Live Sicilia

Parla Lombardo

"Difendere gli interessi della Sicilia"



protesta, raffaele lombardo, scioperi, Cronaca, Palermo
"Dobbiamo difendere gli interessi della nostra regione. Non c'é dubbio che la crisi economica colpisce le regioni più deboli e le economie più fragili. Quella siciliana è sicuramente tra queste e ora vengono al pettine nodi che sono stati legati nei decenni". Lo dice il presidente della Regione, Raffaele Lombardo, intervenendo sullo sciopero dei tir. "Ieri - aggiunge - ho incontrato i manifestanti e alcuni di loro si sono detti delusi. Ma io ho detto loro la verità e non li ho presi in giro. Non ho il potere di abbassare il prezzo della benzina o le tariffe autostradali o quelle delle assicurazioni. Sulla Serit e sulla politica della Crias stiamo intervenendo così come anche con una legge che dovrà inquadrare il settore del commercio e della grande distribuzione che taglia fuori i nostri produttori. Non c'é dubbio che prezzo della benzina, traghettamenti, tariffe varie, lontananza dai mercati si ripercuotano pesantemente sui nostri produttori e sono tutti temi che ho chiesto al Presidente del consiglio Monti di trattare. Lo incontrerò la settimana entrante e queste rivendicazioni saranno portate con forza e con determinazione come sono solito fare".

Lombardo conclude: "Le ragioni delle manifestazioni le condivido tutte, le faccio mie, le difendo e le sostengo. E credo sia stato saggio dichiarare che stasera il blocco avrà termine perché se continua la protesta si ripercuoterebbe in maniera micidiale sui siciliani. Se si vuole protestare bisogna farlo a Roma per far sentire lì il disagio e la protesta.

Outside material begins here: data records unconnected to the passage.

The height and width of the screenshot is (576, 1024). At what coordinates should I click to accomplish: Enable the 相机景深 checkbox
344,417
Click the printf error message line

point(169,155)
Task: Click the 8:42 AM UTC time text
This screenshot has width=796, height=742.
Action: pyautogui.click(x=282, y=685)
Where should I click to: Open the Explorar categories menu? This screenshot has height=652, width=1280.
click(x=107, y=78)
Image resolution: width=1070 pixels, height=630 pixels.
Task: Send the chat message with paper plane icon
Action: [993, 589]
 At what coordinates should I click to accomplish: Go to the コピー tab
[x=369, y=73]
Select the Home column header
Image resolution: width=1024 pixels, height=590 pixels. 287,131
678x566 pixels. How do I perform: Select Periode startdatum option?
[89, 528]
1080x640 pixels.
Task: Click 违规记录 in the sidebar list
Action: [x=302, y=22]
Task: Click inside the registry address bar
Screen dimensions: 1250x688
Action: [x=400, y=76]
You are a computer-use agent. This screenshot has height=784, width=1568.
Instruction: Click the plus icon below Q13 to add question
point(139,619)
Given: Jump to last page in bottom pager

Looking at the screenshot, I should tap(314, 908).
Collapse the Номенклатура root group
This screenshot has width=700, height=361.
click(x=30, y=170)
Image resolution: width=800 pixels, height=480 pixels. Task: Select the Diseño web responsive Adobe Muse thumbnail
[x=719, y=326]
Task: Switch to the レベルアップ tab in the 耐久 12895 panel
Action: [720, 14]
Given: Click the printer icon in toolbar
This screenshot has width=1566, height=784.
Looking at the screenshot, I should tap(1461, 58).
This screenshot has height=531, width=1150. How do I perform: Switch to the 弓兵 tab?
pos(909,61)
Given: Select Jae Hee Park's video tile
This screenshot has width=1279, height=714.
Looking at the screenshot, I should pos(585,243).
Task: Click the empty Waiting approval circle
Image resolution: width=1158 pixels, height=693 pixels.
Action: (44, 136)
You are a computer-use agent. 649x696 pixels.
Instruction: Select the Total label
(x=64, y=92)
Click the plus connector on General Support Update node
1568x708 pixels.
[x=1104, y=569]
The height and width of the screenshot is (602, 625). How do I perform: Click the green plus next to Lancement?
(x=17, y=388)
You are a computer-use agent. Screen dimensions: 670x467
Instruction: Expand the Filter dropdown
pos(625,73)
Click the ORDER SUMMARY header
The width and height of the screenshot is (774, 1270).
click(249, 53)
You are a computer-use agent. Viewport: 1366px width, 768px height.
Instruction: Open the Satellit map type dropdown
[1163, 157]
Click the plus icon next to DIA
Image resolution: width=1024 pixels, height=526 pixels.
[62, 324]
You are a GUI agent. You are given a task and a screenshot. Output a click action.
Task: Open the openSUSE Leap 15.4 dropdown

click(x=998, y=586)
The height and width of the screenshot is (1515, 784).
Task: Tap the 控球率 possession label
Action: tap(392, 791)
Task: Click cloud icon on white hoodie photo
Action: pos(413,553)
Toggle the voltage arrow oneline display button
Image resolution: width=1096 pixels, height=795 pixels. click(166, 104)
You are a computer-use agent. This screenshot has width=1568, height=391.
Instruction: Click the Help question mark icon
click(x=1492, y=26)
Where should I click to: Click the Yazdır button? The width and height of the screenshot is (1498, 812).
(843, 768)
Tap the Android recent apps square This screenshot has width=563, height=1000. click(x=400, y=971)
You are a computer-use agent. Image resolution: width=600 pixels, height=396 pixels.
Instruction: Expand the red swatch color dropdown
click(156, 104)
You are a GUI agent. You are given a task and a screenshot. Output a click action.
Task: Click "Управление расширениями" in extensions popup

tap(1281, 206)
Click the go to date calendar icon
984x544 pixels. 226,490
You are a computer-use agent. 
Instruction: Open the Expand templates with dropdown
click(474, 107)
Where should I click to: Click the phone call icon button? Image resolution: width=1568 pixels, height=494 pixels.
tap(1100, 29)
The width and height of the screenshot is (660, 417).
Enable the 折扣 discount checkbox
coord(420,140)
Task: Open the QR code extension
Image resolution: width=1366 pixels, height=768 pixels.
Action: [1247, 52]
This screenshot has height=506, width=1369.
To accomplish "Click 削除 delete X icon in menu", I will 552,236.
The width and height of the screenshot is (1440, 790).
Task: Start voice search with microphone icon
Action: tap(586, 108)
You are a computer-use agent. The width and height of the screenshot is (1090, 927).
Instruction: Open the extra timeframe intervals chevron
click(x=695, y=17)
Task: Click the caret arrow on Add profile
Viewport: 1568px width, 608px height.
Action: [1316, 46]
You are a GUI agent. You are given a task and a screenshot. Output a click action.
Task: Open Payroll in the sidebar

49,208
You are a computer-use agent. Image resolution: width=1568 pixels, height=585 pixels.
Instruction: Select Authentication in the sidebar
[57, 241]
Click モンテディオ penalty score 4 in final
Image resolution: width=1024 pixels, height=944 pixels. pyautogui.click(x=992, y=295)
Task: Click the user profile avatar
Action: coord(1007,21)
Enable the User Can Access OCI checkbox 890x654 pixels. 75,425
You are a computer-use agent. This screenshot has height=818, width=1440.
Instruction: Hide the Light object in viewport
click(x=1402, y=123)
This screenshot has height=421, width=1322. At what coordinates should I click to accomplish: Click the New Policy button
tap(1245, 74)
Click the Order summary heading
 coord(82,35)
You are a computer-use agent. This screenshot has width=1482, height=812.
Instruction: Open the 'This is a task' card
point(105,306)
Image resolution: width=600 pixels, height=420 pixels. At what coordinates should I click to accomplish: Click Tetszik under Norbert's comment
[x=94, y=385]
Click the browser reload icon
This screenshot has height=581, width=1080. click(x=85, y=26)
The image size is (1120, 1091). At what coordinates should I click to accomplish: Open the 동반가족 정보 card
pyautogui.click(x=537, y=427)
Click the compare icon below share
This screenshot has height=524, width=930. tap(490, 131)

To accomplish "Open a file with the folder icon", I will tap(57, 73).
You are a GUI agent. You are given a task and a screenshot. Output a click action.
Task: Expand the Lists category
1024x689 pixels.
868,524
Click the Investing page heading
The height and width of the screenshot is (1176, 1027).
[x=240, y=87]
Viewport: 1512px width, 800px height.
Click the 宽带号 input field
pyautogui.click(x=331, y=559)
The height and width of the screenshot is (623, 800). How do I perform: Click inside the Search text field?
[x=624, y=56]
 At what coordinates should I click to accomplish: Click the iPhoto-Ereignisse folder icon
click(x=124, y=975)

Credo abbiano fatto bene a capire che da stasera è il caso di interrompere questo meccanismo. Io sottoscrivo la fondatezza e la bontà delle ragioni che hanno ispirato questa protesta. Rispetto alle infiltrazioni di cui si è discusso in questi giorni la magistratura e le forze dell'ordine stanno verificando e ci atterremo alle risultanze di queste indagini".